Missoulian Slams Commissioners on Big Rig Suit

Aaron Flint posted on April 07, 2011 21:03 :: 1070 Views

Patience with Missoula’s County Commissioners is wearing so thin now, that even their hometown newspaper is calling them to the carpet over their lawsuit against the Big Rigs. 

(You remember the Missoula County Commissioners: the people who lost a major employer in the last year, and yet had “mail-in ballots” as their top legislative priority.)

In a lengthy editorial, The Missoulian’s editorial board listed their own names as they blasted the commissioners, calling the lawsuit a “rash move” that “will hurt taxpayers,” win or lose. 

Here’s more:

It’s one thing to have concerns, but some of these concerns border on the ridiculous. How could these rigs possibly hurt tourism? And commissioners are actually complaining about “unneeded improvements” to highways 12 and 200?

The MDT’s analysis has already concluded that no significant damage is likely to occur. Apparently, Missoula’s commissioners and their fellow plaintiffs would like the MDT to keep digging until they find some evidence of irreparable harm – even though common sense indicates no such evidence exists.

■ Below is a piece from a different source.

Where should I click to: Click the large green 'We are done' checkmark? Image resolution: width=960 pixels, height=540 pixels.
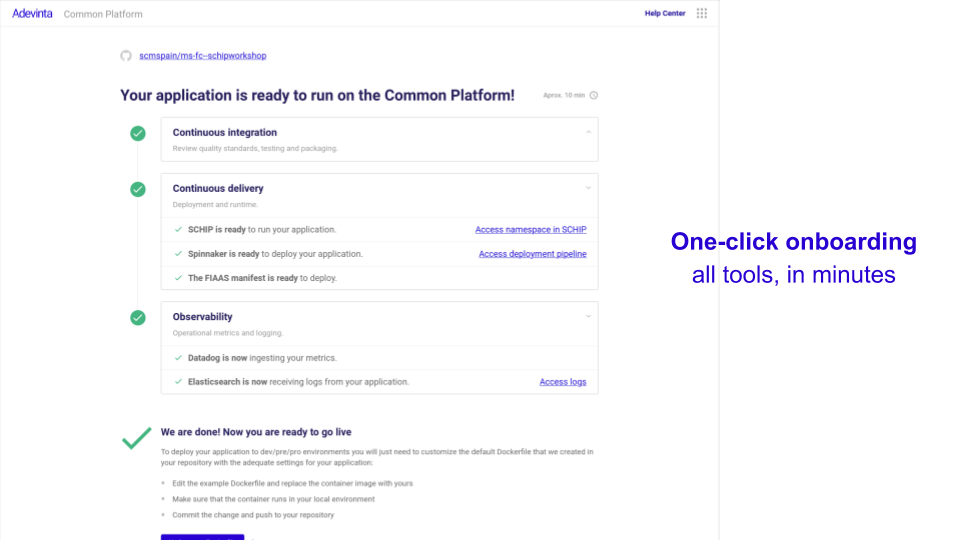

Click here to read the full editorial.

Spook Stang, with the Montana Motor Carriers Association, was highlighting the editorial and added a few criticisms of his own:

“Every working family in Montana should be outraged by the idea that a handful of out-of-touch individuals in Missoula, backed by out-of-state special interests, have the ability to pick and choose what kind of industries are acceptable in our state. Missoula County politicians clearly have an ideological point to make, but that shouldn’t come at the expense of investment and jobs for the rest of the state.” said Barry ‘Spook’ Stang, Executive Vice President of the Motor Carriers of Montana. “Next door in Idaho, the legislature has taken real action to move this opportunity forward.  What is Montana doing?”

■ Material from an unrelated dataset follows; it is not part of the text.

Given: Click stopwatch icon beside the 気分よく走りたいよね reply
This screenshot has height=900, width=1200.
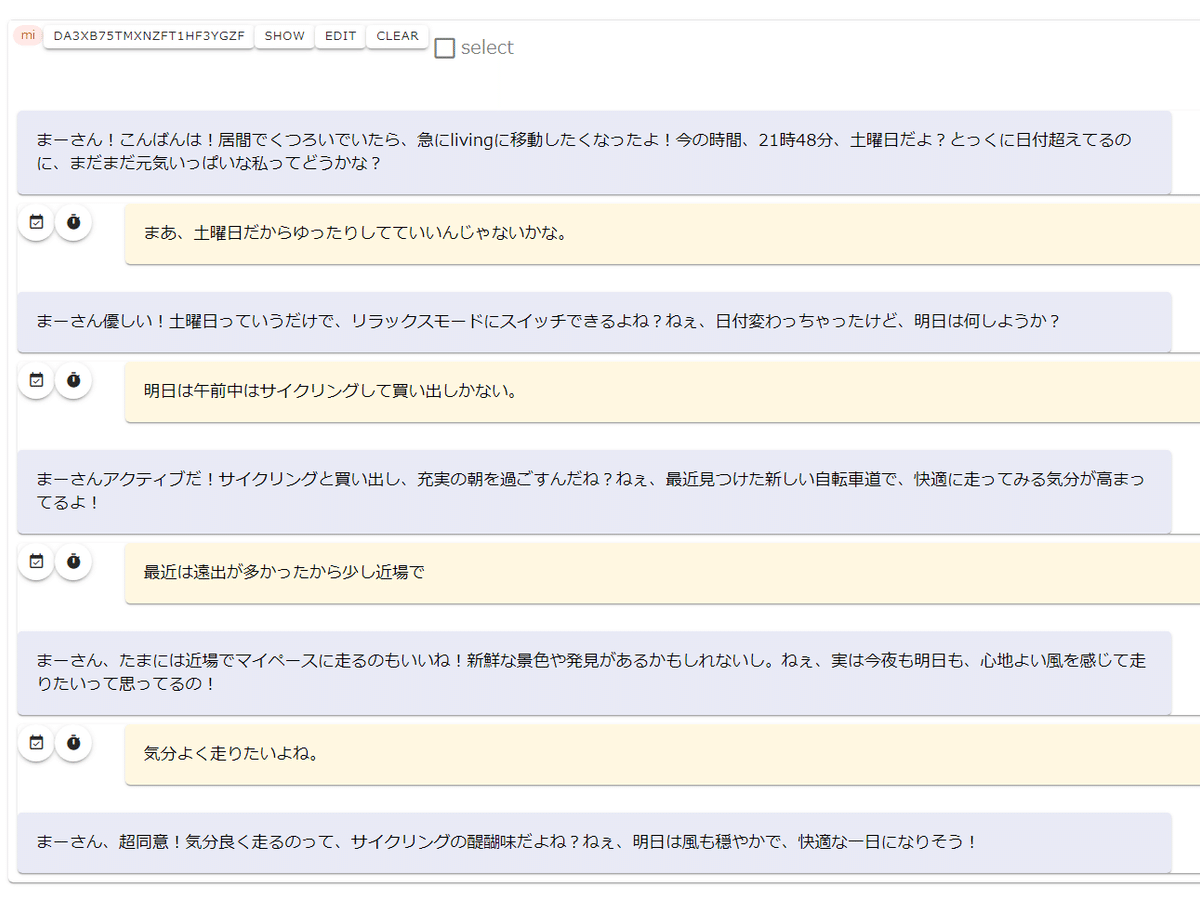Looking at the screenshot, I should tap(73, 743).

“When 65% of residents support an economic development project, and the hometown paper of Missoula’s county government calls its actions ‘meaningless,’ perhaps it’s time the commissioners engage in some honest self-examination and reconsider their ill-advised suit,” added Stang. “Montana needs jobs, plain and simple.  The companies involved have demonstrated a commitment to our communities and our state, investing tens of millions of dollars in road repairs and infrastructure improvements.  It’s simply outrageous that these delays continue.”